### TEXTE
________________

Le premier ministre indien, Narendra Modi, participera au sommet Union européenne (UE) /Inde, le 30 mars prochain, le premier organisé depuis 2012 ! « Cette visite devrait revigorer les liens bilatéraux et donner un nouvel élan à notre partenariat », a commenté Manjeev Singh Puri, l’ambassadeur de l’Inde auprès de l’UE. Principal défi de cette réunion ? Trouver un terrain d’entente pour relancer les négociations de libre-échange entamées en 2007, mais interrompues en 2013. S’il existe désormais une volonté politique dans les deux camps pour remettre le processus sur les rails, les obstacles restent nombreux. Les dernières rencontres entre les négociateurs en chef, en janvier puis le 22 février dernier, à Bruxelles, n’ont toujours pas permis de rapprocher les positions.
Première pomme de discorde, l’exigence européenne de réduire les taxes indiennes à l’importation dans les secteurs de l’automobile, des vins et des spiritueux. Sur les voitures, par exemple, les taxes imposées sont comprises dans une échelle entre 60 et 120 %, alors qu’elles ne sont que de 10 % à l’importation en Europe.
Les Indiens, « qui n’étaient pas prêts à faire la moindre concession dans ces domaines », précise un proche du dossier à Bruxelles, espéraient quant à eux obtenir plus en termes de mobilité des travailleurs et d’accès au marché de l’UE pour leurs produits agricoles, pharmaceutiques et textiles. Autre ligne rouge pour New-Dehli : bénéficier du statut de pays protecteur des données (data security status), afin de faciliter l’exportation des produits informatiques « made in India ».
Jugés « inflexibles » à Bruxelles sur ces volets spécifiques des discussions, les négociateurs indiens mettent en avant les récents efforts consentis par le gouvernement pour ouvrir certains domaines de leur économie. Depuis 2013, des réformes en Inde ont, en effet, permis la hausse – de 26 % à 49 % – du seuil d’investissements étrangers dans les secteurs des assurances et des pensions. La réglementation relative aux investissements directs étrangers (IDE) a également été assouplie « de façon unilatérale » dans les secteurs ferroviaires, bancaires et de la défense, fait-on valoir à New Dehli.
Le ralentissement des échanges entre les deux partenaires inquiète tant à New Dehli qu’à Bruxelles.

________________

### DONNÉES FOURNIES
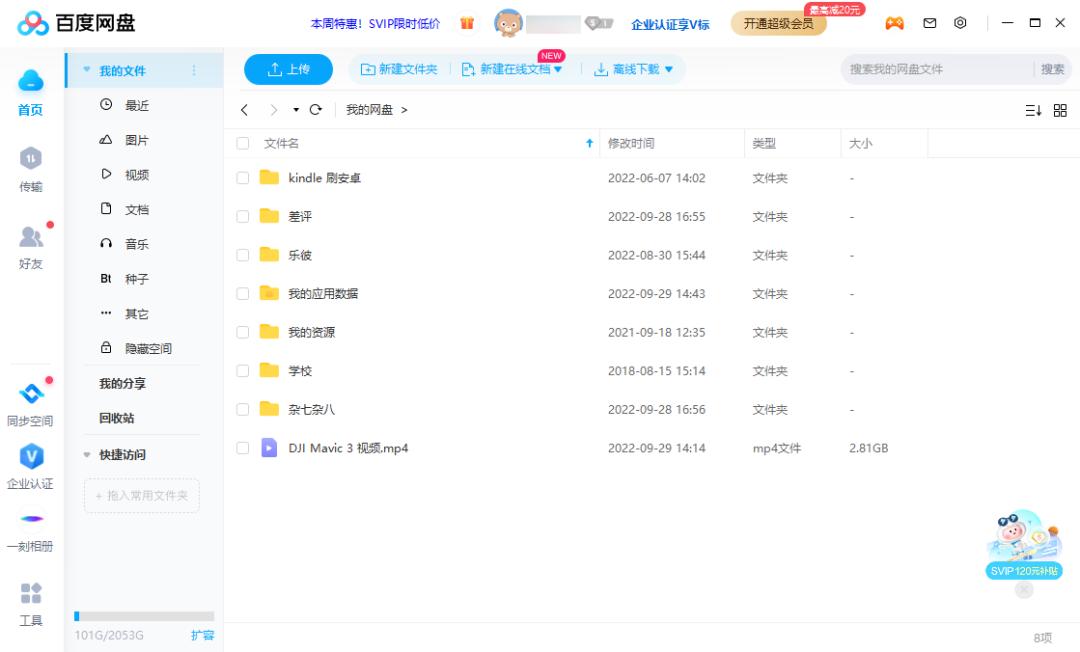This screenshot has width=1080, height=652.
Task: Open 回收站 in the left panel
Action: click(x=116, y=418)
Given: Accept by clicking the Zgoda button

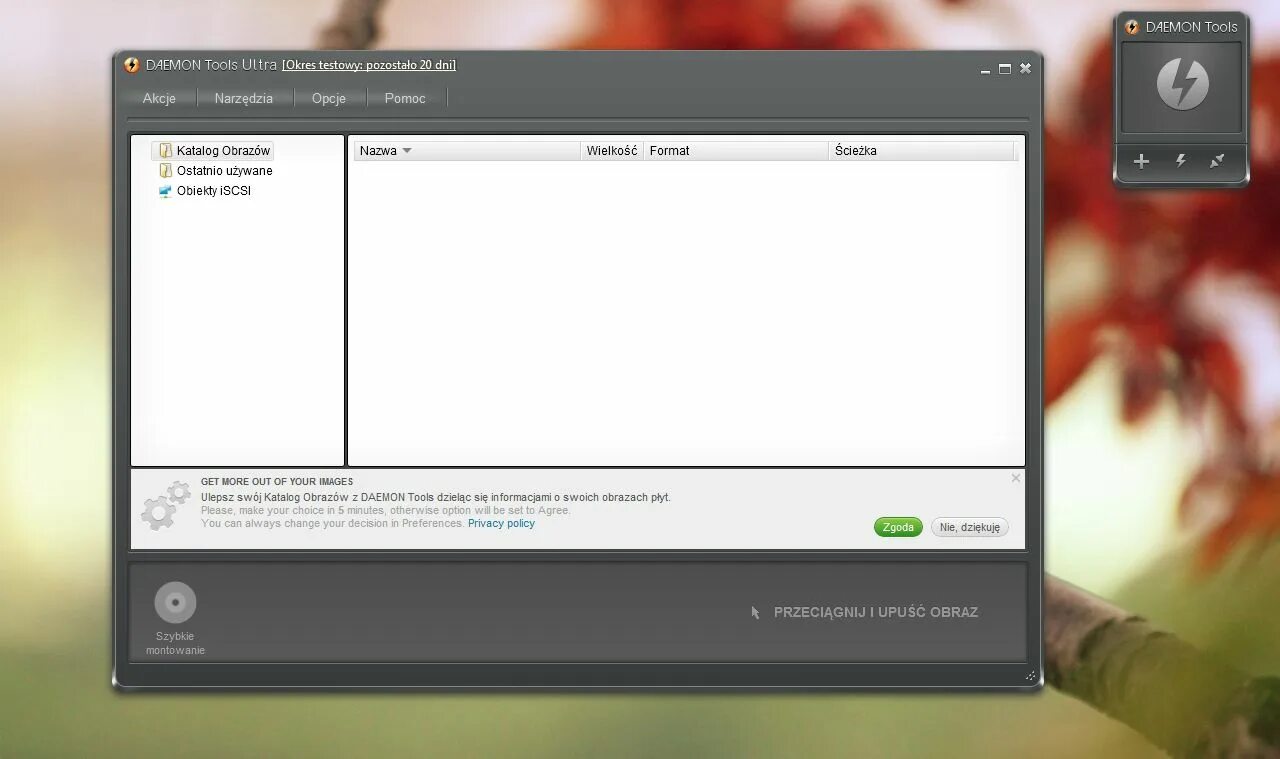Looking at the screenshot, I should 897,527.
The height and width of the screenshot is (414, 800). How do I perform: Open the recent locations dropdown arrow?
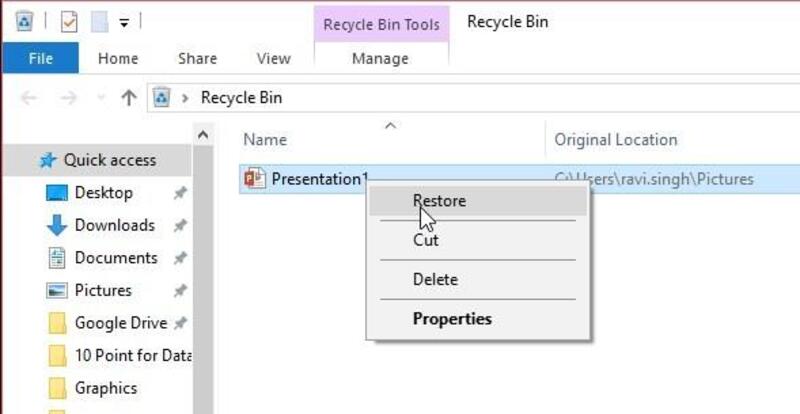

________________

### ACTIONS À MENER
A. Dans le texte sur le sommet UE-Inde, en quelle année les négociations de libre-échange ont-elles été interrompues ?
B. Dans le texte sur le sommet UE-Inde, recopiez le passage qui s'ouvre sur les mots contenant « Le premier ministre » et se termine par « rapprocher les positions. », en substituant « raviver » à « revigorer ».

### RÉPONSES RÉDIGÉES
A. En 2013.

B.
Le premier ministre indien, Narendra Modi, participera au sommet Union européenne (UE) /Inde, le 30 mars prochain, le premier organisé depuis 2012 ! « Cette visite devrait raviver les liens bilatéraux et donner un nouvel élan à notre partenariat », a commenté Manjeev Singh Puri, l’ambassadeur de l’Inde auprès de l’UE. Principal défi de cette réunion ? Trouver un terrain d’entente pour relancer les négociations de libre-échange entamées en 2007, mais interrompues en 2013. S’il existe désormais une volonté politique dans les deux camps pour remettre le processus sur les rails, les obstacles restent nombreux. Les dernières rencontres entre les négociateurs en chef, en janvier puis le 22 février dernier, à Bruxelles, n’ont toujours pas permis de rapprocher les positions.